Cattaraugus County Fairgrounds
- Interactive map of Cattaraugus County Fairgrounds
- Former names: Little Valley Speedway
- Location: Little Valley, New York
- Owner: Cattaraugus County Agricultural Society
- Capacity: 2,300 grandstand Over 4,000 standing
- Scoreboard: Eggcrate

= Cattaraugus County Fairgrounds =

Multi-purpose venue in New York, United States

The Cattaraugus County Fairgrounds is a multi-purpose venue based in the village of Little Valley, New York, United States.

== Overview ==
The Cattaraugus County Agricultural Society obtained a "new" property 1870 with a half-mile track and a large exhibition hall, and the venue has since served as the site of the Cattaraugus County Fair each August. In 1924, the Agricultural Society sold the fairgrounds property to Cattaraugus County but repurchased it from the County Legislature in 1995.

The grounds has buildings available for conferences, receptions, reunions or meetings with room capacity of 400.

==Events==

=== Cattaraugus County Fair ===
The first Cattaraugus County Fair was held in Ellicottville, New York, in 1842. After rotating to different towns and villages for many years the event permanently returned to the village of Little Valley in 1865. These grounds continue to host the namesake Fair, a week-long event offering a variety of food, animal exhibits, a petting zoo, and other entertainments. Main grandstand events typically include a monster truck rally, rodeo, demolition derby, and music concerts.

===Livestock showing===
The fairgrounds have two cow barns, a milking barn three horse stables, a horse exhibition arena, venues for exhibiting pigs, sheep, goats and poultry, and a domestics barn. The horse arena is used for shows throughout the summer. A Grange Hall was located on the premises before being replaced by more modern steel structures in the early 21st century.

===Little Valley Speedway===
From 1997 to 2017, the fairgrounds were used as Little Valley Speedway. The speedway promoted itself as the only half-mile dirt track in the region and is built as an originally unbanked oval track. Adjacent to the track is a 3,000 seat grandstand (the third-largest sporting venue in Cattaraugus County, behind 4,000 seat Bradner Stadium and 5,780 seat Reilly Center) with ample standing room, in front of which is a wider dirt patch (slightly larger than an American football field) to use for other motor sports, such as truck pulls.
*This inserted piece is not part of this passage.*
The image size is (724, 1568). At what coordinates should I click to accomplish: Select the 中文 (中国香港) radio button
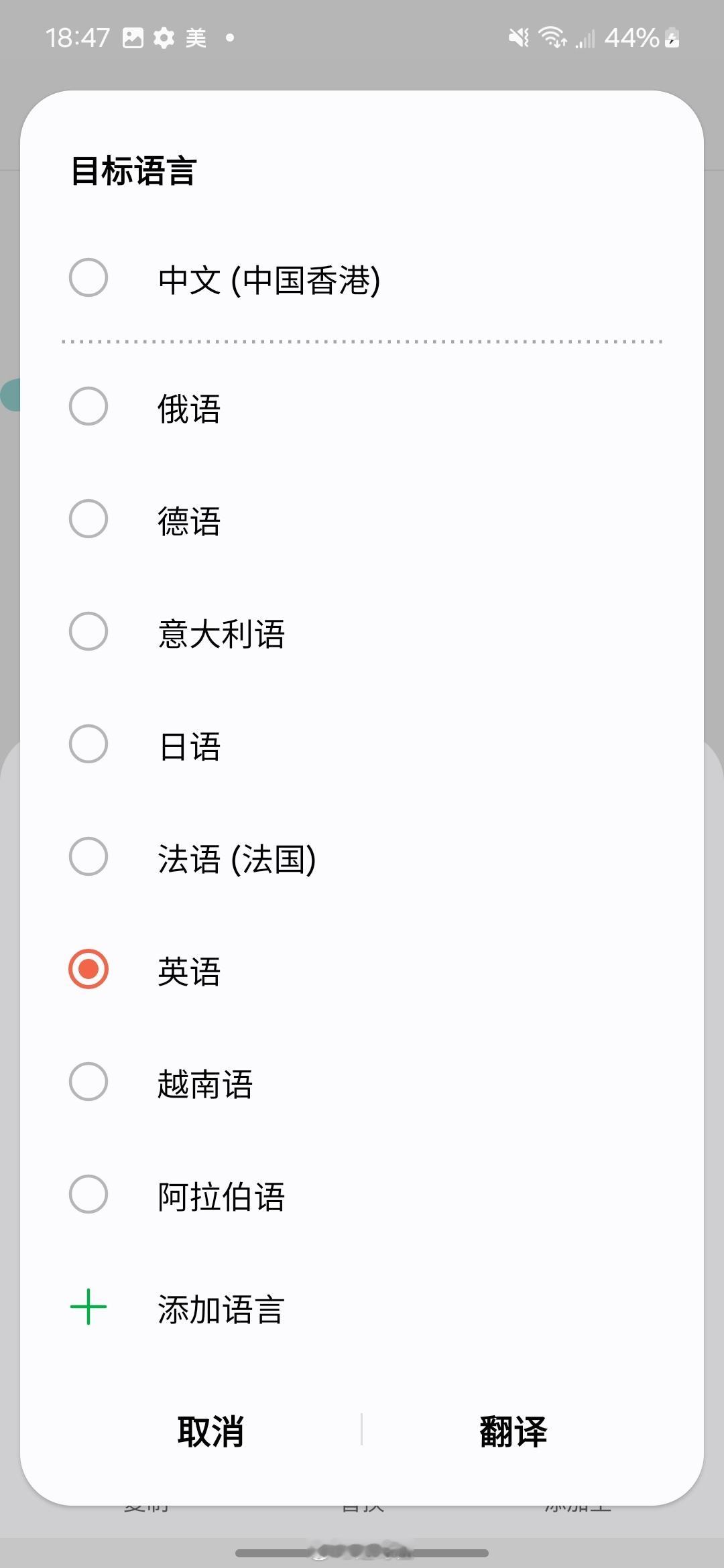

The track was configured in its current form in 1997. A 2012 renovation to the speedway partially replaced the dirt patch with an asphalt surface, banked the tracks, added fresh clay to the track and added additional bench seating in front of the grandstand to accommodate large, sometimes overflowing, crowds.

Predominant classes of dirt track racing include late models, super late models, super stocks, street stocks, sprint cars and modified cars (most commonly "E-Mod" class, but also 358 modified). Organizations who have raced at Little Valley Speedway on their circuits include the Bicknell Racing Products Can-Am Series, the United Late Model Series, the American Sprint Car Series, Patriot Sprints, the National Dirt Racing League Northeast Circuit, and the Empire Super Sprints. The World of Outlaws Late Model Series held races at the track in 2012 and 2013.

The number of events held at the racetrack declined beginning in the late 2000s; at its mid-2000s peak, seven or eight events would be held between Memorial Day and late September. Fewer races would be scheduled each year, and rainouts were increasingly used to cancel dates that were scheduled. The track suspended operations for the 2018 season and possibly beyond, with ownership blaming declining interest from racers, falling attendance, and competition from other tracks in the region making it difficult to find available dates that would not conflict with other tracks. By summer 2018, a portion of the track had been paved with asphalt; the remainder had begun to grow over with grass.

===Other events===

The Little Valley Gun Show is held each year in April and the Sportmans Rendezvous follows the Fair in August each year. Relay for Life established an event at the grounds in 2016.

Four demolition derbies are held at the track each year. The first is held every July 4 as part of the annual "Freedom Daze" celebration; the three others are during the Cattaraugus County Fair in early August. The last of these is labeled the "Western New York Championship" and determines who represents the county in the Great New York State Fair derby. One of the derbies features a school bus class, which is also paired with a short figure 8 race; these were discontinued after the 2009 fair but returned in 2013. Tractor pulling is a regular feature at the fairgrounds, with larger trucks using the main asphalt surface and tractors using the infield. The track also holds concerts, typically one or two country music acts during each county fair.